La primera bala le atravesó la mano izquierda. La segunda bala le atravesó la mano derecha. La tercera bala le atravesó el muslo derecho. La cuarta bala le atravesó el muslo izquierdo. Antes de apretar el gatillo para dar salida a la quinta bala el cobrador apuntó con cuidado al centro de su frente y le volvió a preguntar si lo había entendido. El otro, el moroso, sacudió la cabeza de arriba a abajo mientras se retorcía de dolor e intentaba taponar alguno de los orificios por los que la sangre se le escapaba a borbotones. Lo había entendido. Quizás demasiado tarde porque no sabía cómo podría sobrevivir a eso, pero lo había entendido. Entonces el cobrador esbozó una mínima sonrisa y las balas, una por una, regresaron lentamente al tambor del que habían sido desalojadas pocos instantes antes. Las balas danzando a cámara lenta en el aire en dirección a la pistola mientras desaparecía cualquier rastro de sangre en el pavimento gris de aquel callejón solitario.

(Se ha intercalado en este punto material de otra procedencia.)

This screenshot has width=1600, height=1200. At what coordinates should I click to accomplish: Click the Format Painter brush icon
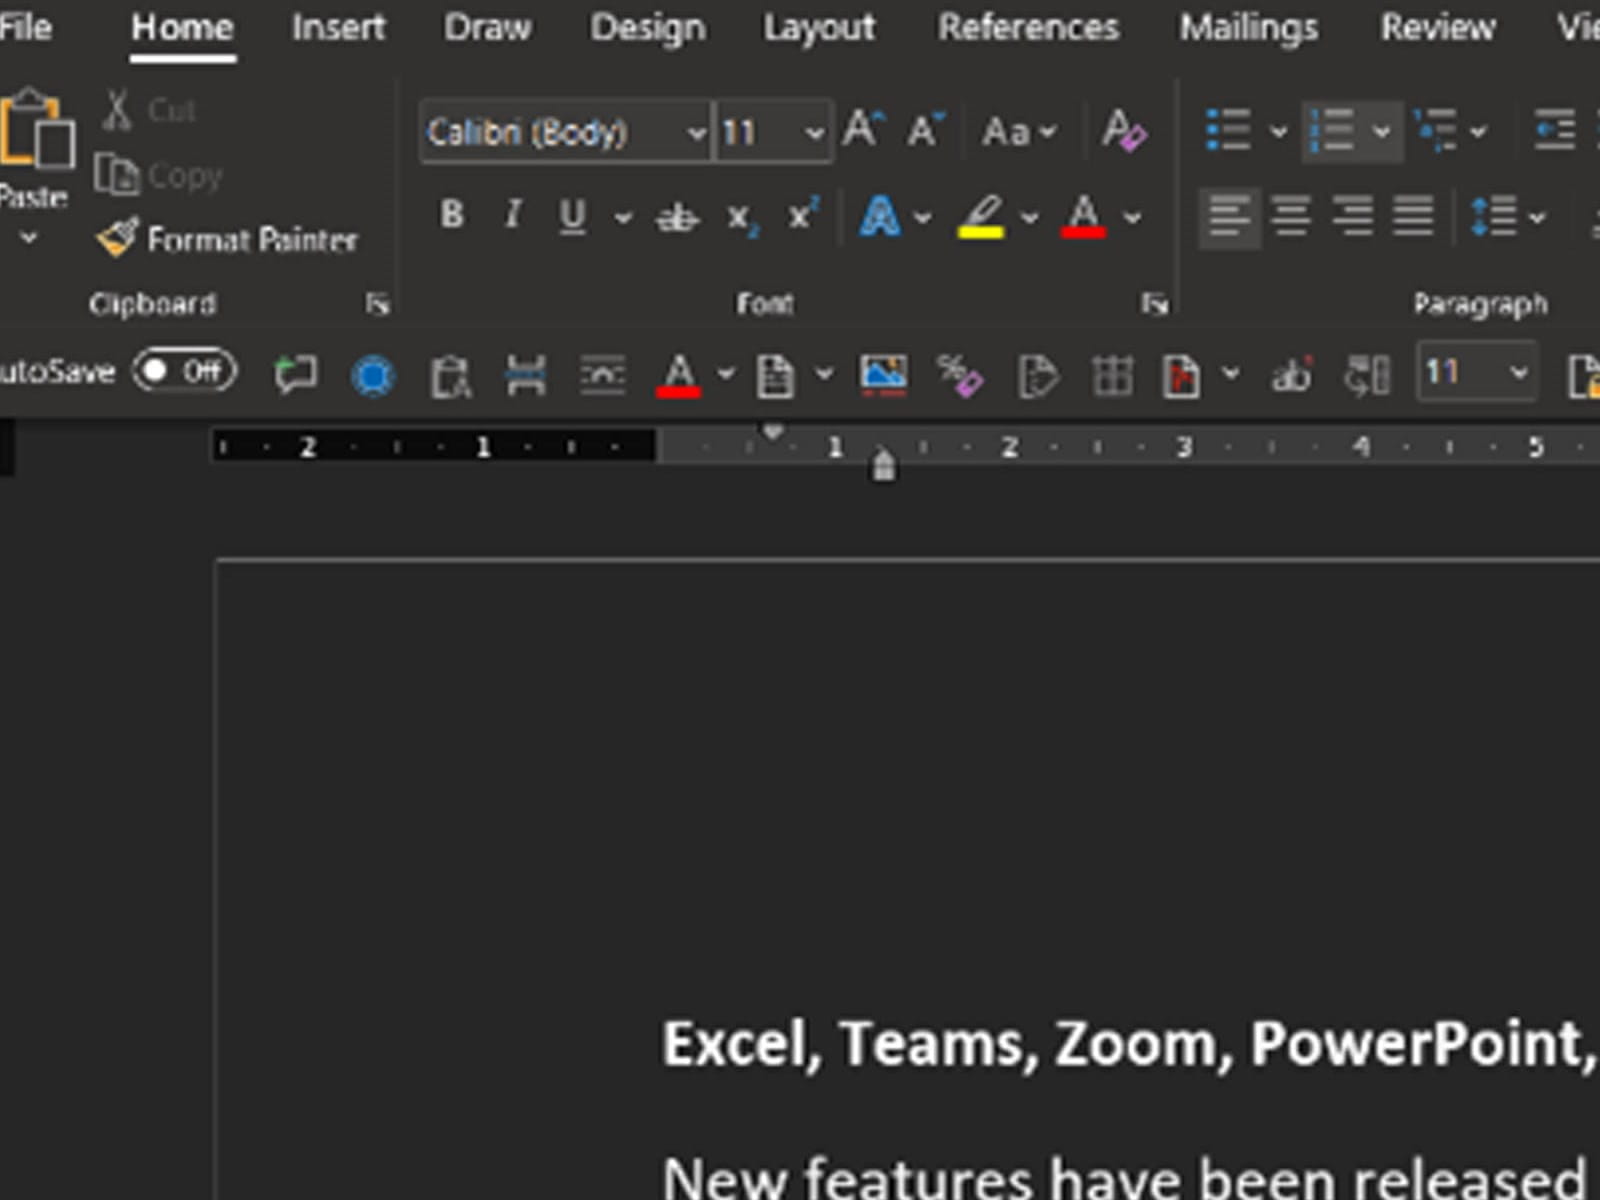click(x=118, y=238)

El moroso asistía a ese espectáculo incrédulo y palpándose la mano izquierda, la mano derecha, el muslo izquierdo, el muslo derecho, incluso la frente. Seguía sintiendo el dolor porque el dolor no entiende de magias y cuando se aferra a una zona del cerebro es muy difícil expulsarle de ahí. Pero ya no veía las heridas, el río espeso de la sangre, el rostro expectante de la muerte descansando su peso sobre la guadaña. El cobrador insistió en preguntarle si lo había entendido y él asintió con toda la firmeza que se pudo permitir. Lo había entendido e iba a sobrevivir.

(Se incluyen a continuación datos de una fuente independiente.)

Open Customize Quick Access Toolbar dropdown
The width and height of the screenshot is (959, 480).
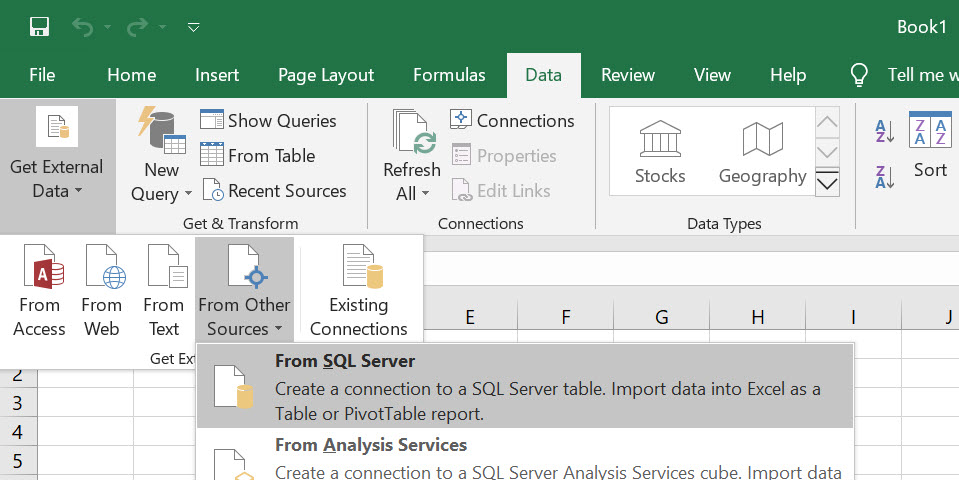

Lo había entendido y tendría una segunda, una tercera, una cuarta oportunidad. La última oportunidad, también eso había quedado claro. Porque este cobrador era efectivo de verdad. Nada comparable a los otros cobradores disfrazados de mamarrachos (toreros, panteras rosa, novios del XIX, ratones, billetes gigantes) que le habían enviado con anterioridad y de los que se había zafado sin problemas. Un cobrador con poderes mágicos: eso era algo insuperable, lo nunca visto. Te dispara, te hace retorcerte de angustia y de sufrimiento y luego, abracadabra, las balas desandan su camino y la sangre regresa al laberinto de venas y arterias del que se había escapado. Queda el dolor, pero ese se acabará marchando, eso tampoco es tan importante.

El moroso ya sabía lo que tenía que hacer: encontrar la pasta donde fuera (si hacía falta, robándola de debajo del colchón de sus abuelos o de las huchas de sus hijos) y pagar para que las balas y las heridas no acabaran siendo de verdad. Para que las balas y las heridas tuvieran billete de ida pero no billete de vuelta. Cualquier cosa menos permitir que el cobrador le arrinconara un día cualquiera en otro callejón y le hiciera el truco final: cortarle por la mitad con una sierra de ferretería y no de atrezzo, agujerearle con espadas de acero inoxidable y no retráctiles como las uñas de los gatos, romperle las piernas con un bate de béisbol de madera maciza y no con otro de humo.

El moroso, ya se habrán dado cuenta, es Grecia. El cobrador, en efecto, es la Troika, todos nosotros. Esta vez Grecia pagará o la Troika, y todos nosotros con ella, cumplirá sus amenazas y la desollaremos viva. Grecia, a la desesperada, también ha intentado hacer magia (la consulta popular, la presencia hipnótica del anterior ministro de economía), pero ahí ha quedado demostrado quién es el aficionado y quién el profesional.

Porque con la deuda no se juega, ¿entendido?